High performance (de)compression in an 8kB package
https://101arrowz.github.io/fflate
MIT License
2.21k stars 77 forks source link

Optimize inner loop in inflt #180

Closed karyon closed 1 year ago

karyon commented 1 year ago

This made the processing pipeline in our application, which is currently dominated by inflt, 3% faster. So the effect on inflt itself might be a bit larger than that.

Note that I don't know much about deflate or compression algorithms in general or low-level JS optimization. To me, this looked like a loop unroll of which V8 couldn't take advantage, maybe because neither source nor target are 4-byte-aligned, or maybe it's just not smart enough. The loop would write up to 3 bytes more than just from bt to end.
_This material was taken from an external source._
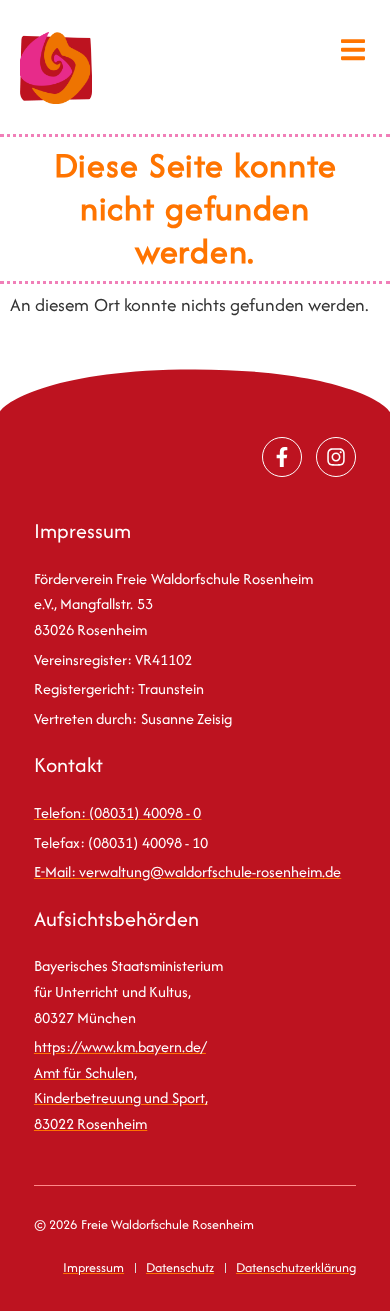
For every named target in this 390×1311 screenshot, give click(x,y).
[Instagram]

I assumed this was just an artifact of the loop unroll, and not important since the bytes written in excess are overwritten in the next outer loop iteration.

I also tried a fastpath using TypedArray.copyWithin if end-dt <= bt, in the hope that would do a simple memmove, but it was slower.

I didn't run the tests yet (but it looked to me like there are no functional ones?). Also I did not find any proper benchmarks. I'm happy to run some if there's a benchmark suite that's easy to setup.

101arrowz commented 1 year ago

You can try yarn test and you should get benchmark results in the test/results folder. You can compare before and after to see if it improves performance. See this description for more info.

I'm surprised that this is improving performance for you - last time I tried removing the semi-unrolled loop it actually worsened performance in the common case. I'll have to check this on some of my own test files as well.

karyon commented 1 year ago

I modified the benchmarks so that one run would decompress everything 10 times and take the average, and also removed everything else from the tests here.

So in Node 18 there was virtually no difference. The best run with the new code was 0.15% faster than with the old code, while the average was moving too much in the noise.

In node 20, however (which by the way was overall around 10% faster in decompression than node 18), each run was consistently faster than with the old code. Comparing the best runs, the new code was faster by around 1.3%.

Here's a more detailed comparison of the best-of-five runs: image

Btw, I had to do some fixes to make the benchmarks run on windows. Even then build:demo would still fail, but the benchmarks didn't need it.

Is there an easy way to run this in firefox?

101arrowz commented 1 year ago

Poor Windows compatibility will probably not change for development, unfortunately, as Parcel still does not work perfectly on Windows as far as I know.

The benchmarks results seem reasonable. I'll use this for the next release, thanks for the PR!